12 Absjai, de zoon van Seroeja, versloeg achttien duizend Edomieten in het Zoutdal.
Moreover Abishai, filho de Zeruiah, atingiu dezoito mil dos Edomitas no Vale do Sal.
13 David stelde in heel Edom stadhouders aan, zodat heel Edom aan David bleef. Zo werd David op al zijn tochten door Jahweh geholpen.

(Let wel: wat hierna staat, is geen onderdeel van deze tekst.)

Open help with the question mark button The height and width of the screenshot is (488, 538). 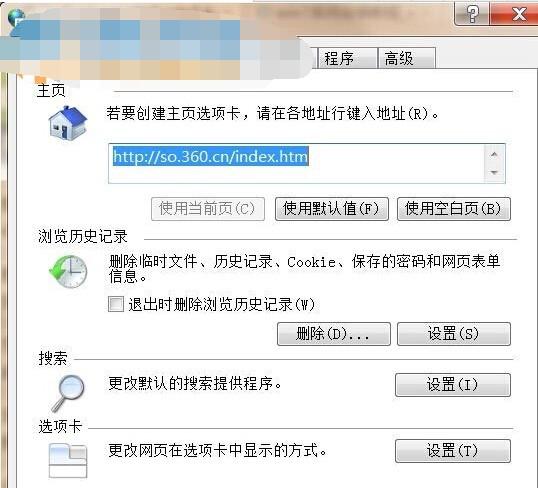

Ele colocou guarnições em Edom; e todos os edomitas se tornaram servos de Davi. Yahweh deu vitória a Davi onde quer que ele fosse.
14 David regeerde dus over geheel Israël, en handelde met heel zijn volk naar wet en recht.
David reinou sobre todo Israel; e ele executou justiça e retidão para todo o seu povo.
15 Joab, de zoon van Seroeja, stond over het leger; Jehosjafat, de zoon van Achiloed, was kanselier;
Joabe, filho de Zeruia, estava sobre o exército; Jeosafá, filho de Ailude, era gravador;
16 Sadok, de zoon van Achitoeb, en Abimélek, de zoon van Ebjatar, waren priesters; Sjawsja was geheimschrijver;
Zadoque, filho de Aitube, e Abimeleque, filho de Abiatar, eram sacerdotes; Shavsha, escriba;
17 Benaja, de zoon van Jehodaja, ging over de Kretenzen en Peletiërs; de zonen van David waren de voornaamste raadgevers van den koning.
e Benaia, filho de Jeoiada, estava sobre os queretitas e os peletitas; e os filhos de Davi eram oficiais principais ao serviço do rei.